> [Given data]
- - - - - - -

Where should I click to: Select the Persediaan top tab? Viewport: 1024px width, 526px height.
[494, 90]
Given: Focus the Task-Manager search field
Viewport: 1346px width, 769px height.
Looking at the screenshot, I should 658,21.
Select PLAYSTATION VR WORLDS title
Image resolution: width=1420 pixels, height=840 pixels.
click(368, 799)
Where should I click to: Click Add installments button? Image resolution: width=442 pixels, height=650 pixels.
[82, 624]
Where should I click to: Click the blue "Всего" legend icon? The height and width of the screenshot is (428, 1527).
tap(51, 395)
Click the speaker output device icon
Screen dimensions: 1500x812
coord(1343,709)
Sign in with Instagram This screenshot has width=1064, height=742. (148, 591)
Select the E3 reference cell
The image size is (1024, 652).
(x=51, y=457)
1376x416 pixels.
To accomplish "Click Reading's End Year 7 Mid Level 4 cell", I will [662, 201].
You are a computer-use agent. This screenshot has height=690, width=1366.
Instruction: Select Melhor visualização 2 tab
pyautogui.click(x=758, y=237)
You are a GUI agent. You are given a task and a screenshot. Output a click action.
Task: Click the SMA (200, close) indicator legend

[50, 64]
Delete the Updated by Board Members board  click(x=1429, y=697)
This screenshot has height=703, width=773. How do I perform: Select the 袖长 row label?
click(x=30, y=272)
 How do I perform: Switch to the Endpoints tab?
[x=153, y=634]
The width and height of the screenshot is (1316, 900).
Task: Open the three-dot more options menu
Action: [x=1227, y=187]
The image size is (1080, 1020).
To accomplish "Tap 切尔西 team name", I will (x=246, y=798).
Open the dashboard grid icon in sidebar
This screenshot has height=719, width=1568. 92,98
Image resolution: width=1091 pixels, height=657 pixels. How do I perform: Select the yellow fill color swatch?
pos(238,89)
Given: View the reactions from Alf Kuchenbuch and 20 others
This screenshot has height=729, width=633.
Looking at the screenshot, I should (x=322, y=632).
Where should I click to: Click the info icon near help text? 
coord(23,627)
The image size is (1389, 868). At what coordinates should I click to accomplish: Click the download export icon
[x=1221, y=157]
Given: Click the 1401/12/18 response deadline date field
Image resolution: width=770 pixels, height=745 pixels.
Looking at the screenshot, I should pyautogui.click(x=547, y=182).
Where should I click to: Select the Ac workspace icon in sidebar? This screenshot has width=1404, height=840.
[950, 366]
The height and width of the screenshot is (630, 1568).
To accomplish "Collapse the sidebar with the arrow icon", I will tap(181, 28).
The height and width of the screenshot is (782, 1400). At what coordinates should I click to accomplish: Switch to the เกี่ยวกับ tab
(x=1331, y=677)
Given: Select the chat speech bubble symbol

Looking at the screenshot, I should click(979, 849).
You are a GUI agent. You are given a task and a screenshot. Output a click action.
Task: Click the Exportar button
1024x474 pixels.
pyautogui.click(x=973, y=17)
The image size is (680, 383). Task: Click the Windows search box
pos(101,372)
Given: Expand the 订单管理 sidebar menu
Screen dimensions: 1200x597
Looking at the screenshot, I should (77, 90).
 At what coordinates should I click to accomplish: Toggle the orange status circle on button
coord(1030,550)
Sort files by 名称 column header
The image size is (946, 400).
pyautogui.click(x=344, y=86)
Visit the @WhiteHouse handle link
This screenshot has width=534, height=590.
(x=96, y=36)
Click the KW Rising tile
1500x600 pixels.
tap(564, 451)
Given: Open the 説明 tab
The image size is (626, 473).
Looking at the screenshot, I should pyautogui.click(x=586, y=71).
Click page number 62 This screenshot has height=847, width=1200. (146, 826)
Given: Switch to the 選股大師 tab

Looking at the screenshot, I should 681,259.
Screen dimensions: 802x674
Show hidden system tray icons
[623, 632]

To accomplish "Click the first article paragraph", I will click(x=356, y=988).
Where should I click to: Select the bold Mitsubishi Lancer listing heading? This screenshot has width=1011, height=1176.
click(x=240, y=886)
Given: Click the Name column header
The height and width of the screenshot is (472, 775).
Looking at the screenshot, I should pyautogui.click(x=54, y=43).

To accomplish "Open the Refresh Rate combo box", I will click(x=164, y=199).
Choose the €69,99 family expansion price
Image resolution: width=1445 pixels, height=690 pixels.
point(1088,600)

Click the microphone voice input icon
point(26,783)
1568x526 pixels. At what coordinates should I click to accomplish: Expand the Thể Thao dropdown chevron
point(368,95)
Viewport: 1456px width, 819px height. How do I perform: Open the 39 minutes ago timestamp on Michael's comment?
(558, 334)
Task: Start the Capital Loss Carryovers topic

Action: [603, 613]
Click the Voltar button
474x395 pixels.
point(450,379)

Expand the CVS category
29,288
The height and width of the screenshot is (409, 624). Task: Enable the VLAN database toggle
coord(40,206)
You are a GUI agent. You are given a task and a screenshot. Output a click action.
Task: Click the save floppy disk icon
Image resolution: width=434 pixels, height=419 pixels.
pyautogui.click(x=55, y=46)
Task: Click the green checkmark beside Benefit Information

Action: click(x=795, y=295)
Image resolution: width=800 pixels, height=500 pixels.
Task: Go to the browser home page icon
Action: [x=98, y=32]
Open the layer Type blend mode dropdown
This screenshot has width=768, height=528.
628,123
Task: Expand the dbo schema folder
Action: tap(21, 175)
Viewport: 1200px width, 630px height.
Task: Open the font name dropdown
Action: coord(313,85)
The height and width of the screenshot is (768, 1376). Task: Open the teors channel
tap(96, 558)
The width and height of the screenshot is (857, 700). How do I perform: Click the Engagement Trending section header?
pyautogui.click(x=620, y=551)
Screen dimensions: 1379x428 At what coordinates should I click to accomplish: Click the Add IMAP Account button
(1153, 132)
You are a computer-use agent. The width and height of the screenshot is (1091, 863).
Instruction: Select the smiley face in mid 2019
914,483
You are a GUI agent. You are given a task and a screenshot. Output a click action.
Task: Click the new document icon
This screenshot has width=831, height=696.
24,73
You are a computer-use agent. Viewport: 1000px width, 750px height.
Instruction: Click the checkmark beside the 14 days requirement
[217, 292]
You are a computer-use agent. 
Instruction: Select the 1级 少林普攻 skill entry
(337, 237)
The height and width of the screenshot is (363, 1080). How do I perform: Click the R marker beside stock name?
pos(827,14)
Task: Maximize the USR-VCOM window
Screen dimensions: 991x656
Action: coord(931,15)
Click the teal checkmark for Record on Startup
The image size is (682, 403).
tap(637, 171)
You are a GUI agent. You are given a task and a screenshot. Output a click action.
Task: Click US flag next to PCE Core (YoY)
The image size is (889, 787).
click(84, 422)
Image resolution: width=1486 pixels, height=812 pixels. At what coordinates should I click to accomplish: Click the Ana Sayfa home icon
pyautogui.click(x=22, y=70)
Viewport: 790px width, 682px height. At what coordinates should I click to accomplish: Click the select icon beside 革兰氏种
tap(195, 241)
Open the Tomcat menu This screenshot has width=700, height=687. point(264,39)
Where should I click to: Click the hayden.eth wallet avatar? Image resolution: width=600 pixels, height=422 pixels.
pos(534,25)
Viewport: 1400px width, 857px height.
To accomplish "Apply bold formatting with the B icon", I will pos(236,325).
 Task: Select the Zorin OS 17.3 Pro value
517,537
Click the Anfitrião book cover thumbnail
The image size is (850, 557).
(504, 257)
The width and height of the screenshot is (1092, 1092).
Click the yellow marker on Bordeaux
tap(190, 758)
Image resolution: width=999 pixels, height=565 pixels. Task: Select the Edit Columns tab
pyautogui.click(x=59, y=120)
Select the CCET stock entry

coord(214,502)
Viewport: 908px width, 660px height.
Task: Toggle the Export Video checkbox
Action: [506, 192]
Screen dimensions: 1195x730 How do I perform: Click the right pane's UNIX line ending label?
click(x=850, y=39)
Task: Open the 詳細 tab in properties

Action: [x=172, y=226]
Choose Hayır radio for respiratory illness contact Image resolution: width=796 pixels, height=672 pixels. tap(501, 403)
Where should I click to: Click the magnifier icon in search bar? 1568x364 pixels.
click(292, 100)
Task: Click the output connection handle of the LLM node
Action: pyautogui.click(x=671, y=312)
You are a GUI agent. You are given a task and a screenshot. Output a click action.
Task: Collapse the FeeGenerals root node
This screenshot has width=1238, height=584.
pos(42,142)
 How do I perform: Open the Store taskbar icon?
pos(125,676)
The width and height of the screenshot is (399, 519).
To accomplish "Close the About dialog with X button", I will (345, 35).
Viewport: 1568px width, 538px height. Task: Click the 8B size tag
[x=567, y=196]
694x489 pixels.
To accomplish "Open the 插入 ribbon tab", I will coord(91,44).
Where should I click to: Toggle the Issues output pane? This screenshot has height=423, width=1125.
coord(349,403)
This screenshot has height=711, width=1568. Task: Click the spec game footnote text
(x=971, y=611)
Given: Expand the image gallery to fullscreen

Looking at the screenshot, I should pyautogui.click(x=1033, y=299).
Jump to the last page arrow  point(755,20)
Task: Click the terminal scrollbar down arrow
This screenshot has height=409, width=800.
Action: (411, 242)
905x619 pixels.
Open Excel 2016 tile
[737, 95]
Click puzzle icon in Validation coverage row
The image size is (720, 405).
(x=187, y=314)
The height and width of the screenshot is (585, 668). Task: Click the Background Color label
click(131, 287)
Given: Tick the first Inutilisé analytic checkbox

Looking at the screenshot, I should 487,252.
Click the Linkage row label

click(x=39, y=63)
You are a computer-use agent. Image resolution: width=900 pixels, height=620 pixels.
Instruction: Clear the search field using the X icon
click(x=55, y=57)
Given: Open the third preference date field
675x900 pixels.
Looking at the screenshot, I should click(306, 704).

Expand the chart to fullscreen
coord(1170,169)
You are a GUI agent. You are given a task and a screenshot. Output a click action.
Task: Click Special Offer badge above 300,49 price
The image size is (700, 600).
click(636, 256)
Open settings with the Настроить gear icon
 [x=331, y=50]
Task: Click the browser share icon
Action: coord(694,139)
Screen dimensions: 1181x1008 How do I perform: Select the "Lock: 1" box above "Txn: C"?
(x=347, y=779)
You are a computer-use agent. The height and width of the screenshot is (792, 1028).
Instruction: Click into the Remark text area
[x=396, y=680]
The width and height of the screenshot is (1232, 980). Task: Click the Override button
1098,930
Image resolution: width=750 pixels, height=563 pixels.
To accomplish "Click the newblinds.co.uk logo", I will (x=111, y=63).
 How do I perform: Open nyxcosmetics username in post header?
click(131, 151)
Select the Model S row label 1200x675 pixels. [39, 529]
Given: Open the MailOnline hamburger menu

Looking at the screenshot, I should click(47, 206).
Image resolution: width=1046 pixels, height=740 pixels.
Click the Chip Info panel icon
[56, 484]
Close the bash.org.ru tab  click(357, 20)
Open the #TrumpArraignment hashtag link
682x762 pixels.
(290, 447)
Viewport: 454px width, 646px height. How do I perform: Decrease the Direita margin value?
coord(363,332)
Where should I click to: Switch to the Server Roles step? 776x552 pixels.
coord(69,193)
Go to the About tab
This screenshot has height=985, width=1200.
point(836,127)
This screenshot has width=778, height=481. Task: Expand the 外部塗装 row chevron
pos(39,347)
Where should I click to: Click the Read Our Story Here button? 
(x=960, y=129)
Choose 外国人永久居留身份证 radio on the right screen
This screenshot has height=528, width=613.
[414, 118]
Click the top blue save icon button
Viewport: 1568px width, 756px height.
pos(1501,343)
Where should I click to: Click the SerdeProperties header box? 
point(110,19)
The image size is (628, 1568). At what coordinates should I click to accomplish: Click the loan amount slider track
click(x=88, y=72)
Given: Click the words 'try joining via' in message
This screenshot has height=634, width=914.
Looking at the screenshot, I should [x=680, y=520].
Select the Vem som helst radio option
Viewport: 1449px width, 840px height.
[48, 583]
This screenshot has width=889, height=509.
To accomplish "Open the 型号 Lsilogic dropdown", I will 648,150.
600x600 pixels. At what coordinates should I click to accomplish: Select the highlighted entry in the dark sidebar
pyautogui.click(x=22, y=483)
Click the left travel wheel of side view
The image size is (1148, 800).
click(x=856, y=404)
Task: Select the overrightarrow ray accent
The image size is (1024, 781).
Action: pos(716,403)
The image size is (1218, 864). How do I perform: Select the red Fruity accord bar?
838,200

- - - - - - -

> [Exercise objective]
Copy the lines from the start of the data verbatim, stopping after the line containing "Given: View the".

> [Task answer]
Where should I click to: Select the Persediaan top tab? Viewport: 1024px width, 526px height.
[494, 90]
Given: Focus the Task-Manager search field
Viewport: 1346px width, 769px height.
Looking at the screenshot, I should 658,21.
Select PLAYSTATION VR WORLDS title
Image resolution: width=1420 pixels, height=840 pixels.
click(368, 799)
Where should I click to: Click Add installments button? Image resolution: width=442 pixels, height=650 pixels.
[82, 624]
Where should I click to: Click the blue "Всего" legend icon? The height and width of the screenshot is (428, 1527).
tap(51, 395)
Click the speaker output device icon
Screen dimensions: 1500x812
coord(1343,709)
Sign in with Instagram This screenshot has width=1064, height=742. (148, 591)
Select the E3 reference cell
The image size is (1024, 652).
(x=51, y=457)
1376x416 pixels.
To accomplish "Click Reading's End Year 7 Mid Level 4 cell", I will [662, 201].
You are a computer-use agent. This screenshot has height=690, width=1366.
Instruction: Select Melhor visualização 2 tab
pyautogui.click(x=758, y=237)
You are a GUI agent. You are given a task and a screenshot. Output a click action.
Task: Click the SMA (200, close) indicator legend

[50, 64]
Delete the Updated by Board Members board  click(x=1429, y=697)
This screenshot has height=703, width=773. How do I perform: Select the 袖长 row label?
click(x=30, y=272)
 How do I perform: Switch to the Endpoints tab?
[x=153, y=634]
The width and height of the screenshot is (1316, 900).
Task: Open the three-dot more options menu
Action: [x=1227, y=187]
The image size is (1080, 1020).
To accomplish "Tap 切尔西 team name", I will (x=246, y=798).
Open the dashboard grid icon in sidebar
This screenshot has height=719, width=1568. 92,98
Image resolution: width=1091 pixels, height=657 pixels. How do I perform: Select the yellow fill color swatch?
pos(238,89)
Given: View the reactions from Alf Kuchenbuch and 20 others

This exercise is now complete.